Friday 26 April 2013

What it is like to live with Chronic Fatigue:

MY School life
Now when I go to school it feels as if people discriminate against me because I’m never there. They say things. They say these things with bitter teeth and skepticism, like “what is wrong with you”, “there’s nothing wrong with you” and “your’ fine”. No. Not true.
They remember me as an energetic alternate version of myself that loved exploring and adventuring outside until nightfall. Rain or shine I would run and skip across the land. Moving from place to place, I would never sit still. Not like I am today.
My headaches are stronger than the blinding sun. They send a swift electrical pulse that zips up, down and through my brainstem. My sleep is a shroud of uncertainty, smothered by restless limbs, darkness, and the closure of walls. Once I wake, I feel exhausted and I struggle to attack the day face to face. I am afraid of becoming blinded, immobilized. I cannot think, say or do. This makes me a mental patient in others eyes. I feel I am already being tugged and bundled into an asylum.

———

Exercise set:
a. In the chronic fatigue passage, what does the writer say they are afraid of becoming?
b. Extract from the chronic fatigue passage the stretch from "Friday 26 April" through "I am today.".
Rely solely on the chronic fatigue passage above.

———

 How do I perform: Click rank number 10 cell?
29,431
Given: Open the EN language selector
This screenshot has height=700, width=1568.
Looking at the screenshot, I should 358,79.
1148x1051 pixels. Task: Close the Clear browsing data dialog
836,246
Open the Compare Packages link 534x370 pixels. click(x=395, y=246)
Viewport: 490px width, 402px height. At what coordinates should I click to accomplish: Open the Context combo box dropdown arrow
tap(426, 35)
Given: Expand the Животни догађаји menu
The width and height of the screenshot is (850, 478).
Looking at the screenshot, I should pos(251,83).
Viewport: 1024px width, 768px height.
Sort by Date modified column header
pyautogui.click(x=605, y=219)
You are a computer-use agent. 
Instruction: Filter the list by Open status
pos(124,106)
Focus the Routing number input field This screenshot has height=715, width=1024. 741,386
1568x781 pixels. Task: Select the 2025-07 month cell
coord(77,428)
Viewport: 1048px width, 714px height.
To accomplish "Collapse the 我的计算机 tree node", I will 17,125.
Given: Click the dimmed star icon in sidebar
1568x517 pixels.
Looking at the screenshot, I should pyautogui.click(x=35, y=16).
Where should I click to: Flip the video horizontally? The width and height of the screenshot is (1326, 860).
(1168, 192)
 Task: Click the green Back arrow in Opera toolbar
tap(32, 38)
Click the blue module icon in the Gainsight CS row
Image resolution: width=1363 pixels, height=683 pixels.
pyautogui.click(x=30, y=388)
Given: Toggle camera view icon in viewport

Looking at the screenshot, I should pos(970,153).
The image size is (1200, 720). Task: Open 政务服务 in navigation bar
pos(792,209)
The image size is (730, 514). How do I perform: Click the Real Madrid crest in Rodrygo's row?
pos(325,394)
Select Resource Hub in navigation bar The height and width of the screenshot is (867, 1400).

———

Exercise results:
a. Blinded and immobilized.

b.
Friday 26 April 2013

What it is like to live with Chronic Fatigue:

MY School life
Now when I go to school it feels as if people discriminate against me because I’m never there. They say things. They say these things with bitter teeth and skepticism, like “what is wrong with you”, “there’s nothing wrong with you” and “your’ fine”. No. Not true.
They remember me as an energetic alternate version of myself that loved exploring and adventuring outside until nightfall. Rain or shine I would run and skip across the land. Moving from place to place, I would never sit still. Not like I am today.